The Escrow Agreement shall provide that the Borrower may make periodic requests of the Agent and Liberty for releases from the Escrow Account (each, a “Request”), which are subject to review and approval by the Agent and Liberty. If approved, the Agent and Liberty shall jointly direct the Escrow Agent to release such approved amounts to the Borrower for payment as contemplated in the Request. The Borrower shall have ten Banking Days from the date of release of funds to make the payments contemplated in the Request and provide the Agent and Liberty an officer’s certificate of a senior financial officer of the Borrower confirming the making of such payments. Any failure by the Borrower to either make the payments contemplated in the Request or to provide the officer’s certificate confirming such payments shall constitute an Event of Default under both the Credit Agreement and the Liberty Credit Agreement. Upon the occurrence of an Event of Default under either the Credit Agreement or the Liberty Credit Agreement, the Agent shall be entitled, in its sole and absolute discretion, to direct the Escrow Agent to release all remaining Escrow Funds to the Agent and the Agent may use and apply such Escrow Funds to reduce the Facility Indebtedness. In connection therewith, the Agent shall deliver written notice to Liberty and to the Borrower confirming same. If the Facility Indebtedness is paid in full prior to the termination of the Escrow Agreement, the Agent shall direct the Escrow Agent to deliver all remaining Escrow Funds to counsel to Liberty, and thereupon, the Escrow Agent shall resign and counsel to Liberty shall be deemed to be appointed successor escrow agent under the Escrow Agreement and the provisions above shall apply mutatis mutandis to Liberty and the Liberty Facility Indebtedness. Upon the Facility Indebtedness being repaid in full, Liberty shall direct the Escrow Agent to release all remaining Escrow Funds to the Borrower or as the Borrower may direct.

## Material shown:
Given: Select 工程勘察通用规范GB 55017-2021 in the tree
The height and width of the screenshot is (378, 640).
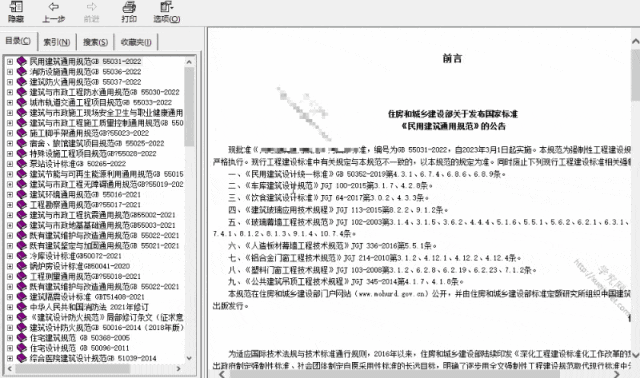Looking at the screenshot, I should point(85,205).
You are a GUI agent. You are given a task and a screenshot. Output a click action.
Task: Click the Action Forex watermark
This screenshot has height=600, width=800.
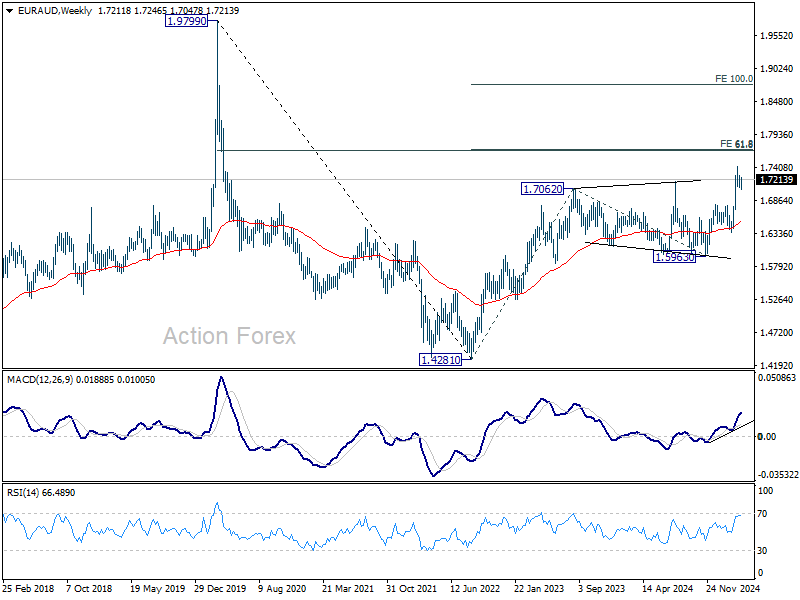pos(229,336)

--

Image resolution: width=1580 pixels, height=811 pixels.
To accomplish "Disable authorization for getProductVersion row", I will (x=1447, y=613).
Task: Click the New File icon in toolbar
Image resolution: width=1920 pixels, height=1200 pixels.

## What is needed:
Name every agreement that the escrow provision refers to by a capitalized title.

## Finished task:
Escrow Agreement
Credit Agreement
Liberty Credit Agreement